(Problem set):
(A) Please rewrite the section of the Crypto.com lawsuit article that begins at the words "In addition to" and stops after "this regulatory overlap.", swapping "regulatory overlap" for "jurisdictional overlap".
(B) Answer these questions from the Crypto.com lawsuit article:
(i) Which act does the company say requires the notice and comment rulemaking process?
(ii) Under which act did Crypto.com file its joint petition?
(iii) What does Stabile call possibly the most important piece of the puzzle?

(Given passage):

......

In response, Crypto.com has filed a lawsuit against the SEC. The company published a statement and contended that the agency had exceeded its authority by creating de facto rules for digital assets without following proper legal procedures.

In an interview, Daniel Stabile and Kimberly Prior, co-chairs of Winston & Strawn LLP’s Digital Assets and Blockchain Technology Group, emphasized that this lawsuit could potentially reshape the regulatory landscape for crypto, as it directly challenges the SEC’s interpretation of its authority over digital assets.

According to Crypto.com’s statement, the lawsuit highlighted a key conflict over regulating digital assets. Crypto.com claimed the SEC has overstepped by treating various digital assets as securities without following the proper legal processes required under U.S. law.

The company argued that the SEC bypassed the notice and comment rulemaking process, as the Administrative Procedure Act required. This lawsuit challenged what Crypto.com views as improperly expanding the SEC’s authority.

“Crypto.com is alleging that the SEC has de facto created a rule already that essentially many types of digital assets are securities under U.S. law, and they did that without engaging in the traditional notice and comment rulemaking process, which is required under U.S. administrative law,” said Daniel Stabile.

In addition to the lawsuit, Crypto.com has filed a joint petition under the Dodd-Frank Act with both the SEC and the Commodity Futures Trading Commission (CFTC). The petition asked for collaboration between the two regulatory bodies to establish clearer guidelines on digital assets.

The lack of coordination between the SEC and CFTC has been a long-standing issue, with both agencies asserting authority over digital assets. Crypto.com’s petition aims to resolve this regulatory overlap.

“What’s unique about this case is that it’s not just a legal challenge to the SEC, but it’s also an effort to get the SEC and CFTC to work together,” said Kimberly Prior. “Crypto.com is essentially trying to force the two agencies to interact and come to some agreement.”

Stabile noted that while other firms have filed lawsuits against the SEC, this case stands out due to its dual approach, combining a legal challenge with a push for regulatory collaboration.

Therefore, the case’s outcome could set an important precedent, potentially influencing how digital assets are classified and regulated in the U.S.

2024 Election Could Shift SEC’s Approach to Crypto Regulation

The upcoming 2024 U.S. presidential election is seen as a potential turning point for crypto regulation. A probable change in administration could significantly impact the SEC’s approach to enforcement within the crypto sector.

“There’s a very good chance that depending or regardless of which direction the election goes, the SEC chairman could change, and the enforcement posture and the direction the SEC takes with respect to digital assets may also change in some way,” said Prior.

She explained that the election’s outcome might determine whether the SEC softens its approach to crypto regulation.

Stabile echoed these sentiments, adding that the U.S. Congress may play a critical role in shaping the future of digital asset regulation.

“Congress may be the most important piece of this entire puzzle… the industry is seeking clarity because that’s what will unleash so much potential energy in the space in the United States,” said Stabile.

......

(Dataset content):
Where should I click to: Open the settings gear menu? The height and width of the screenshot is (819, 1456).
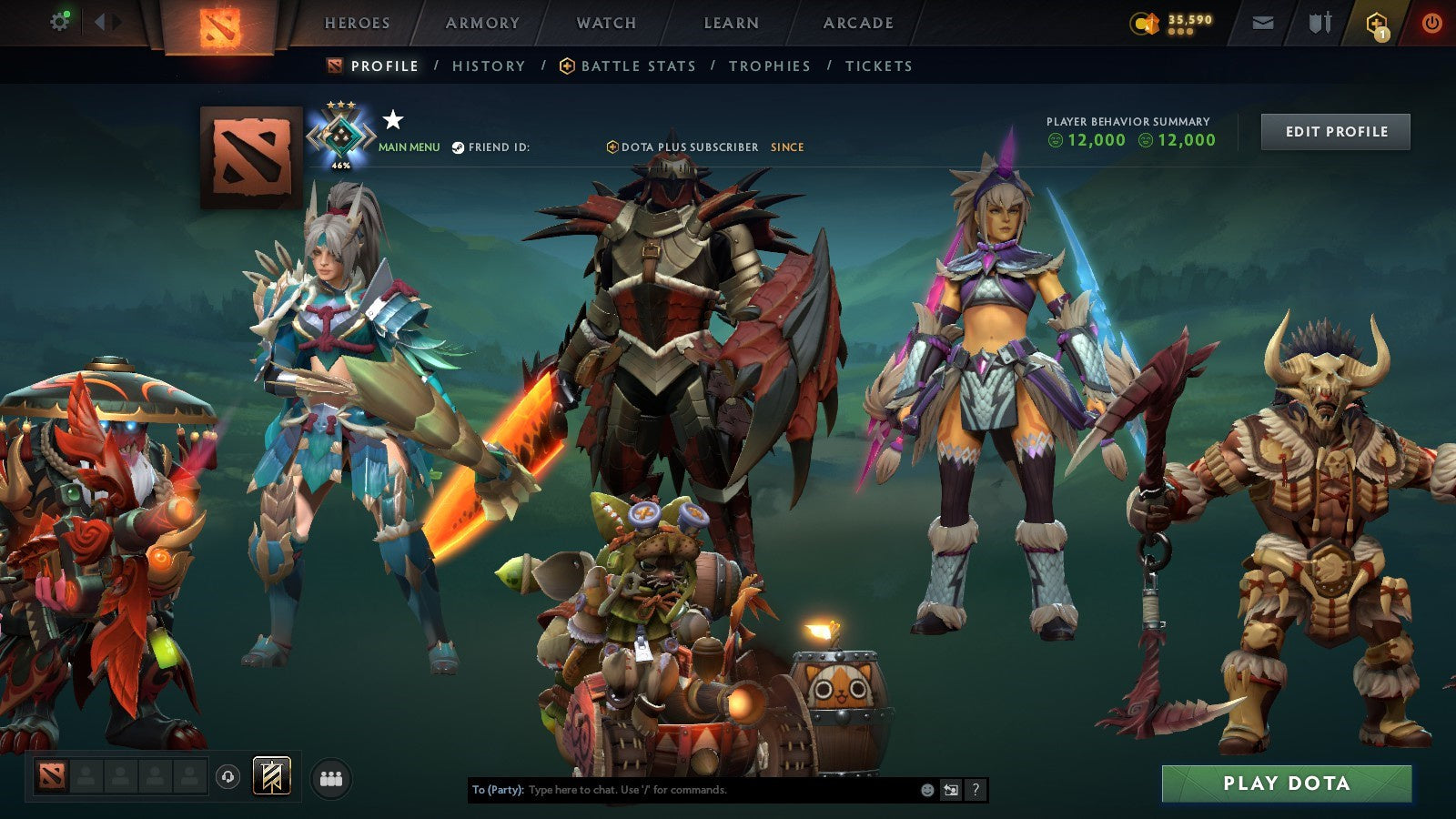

......

(Outputs for the tasks):
(A)
In addition to the lawsuit, Crypto.com has filed a joint petition under the Dodd-Frank Act with both the SEC and the Commodity Futures Trading Commission (CFTC). The petition asked for collaboration between the two regulatory bodies to establish clearer guidelines on digital assets.

The lack of coordination between the SEC and CFTC has been a long-standing issue, with both agencies asserting authority over digital assets. Crypto.com’s petition aims to resolve this jurisdictional overlap.

(B)
(i) The Administrative Procedure Act.
(ii) The Dodd-Frank Act.
(iii) Congress.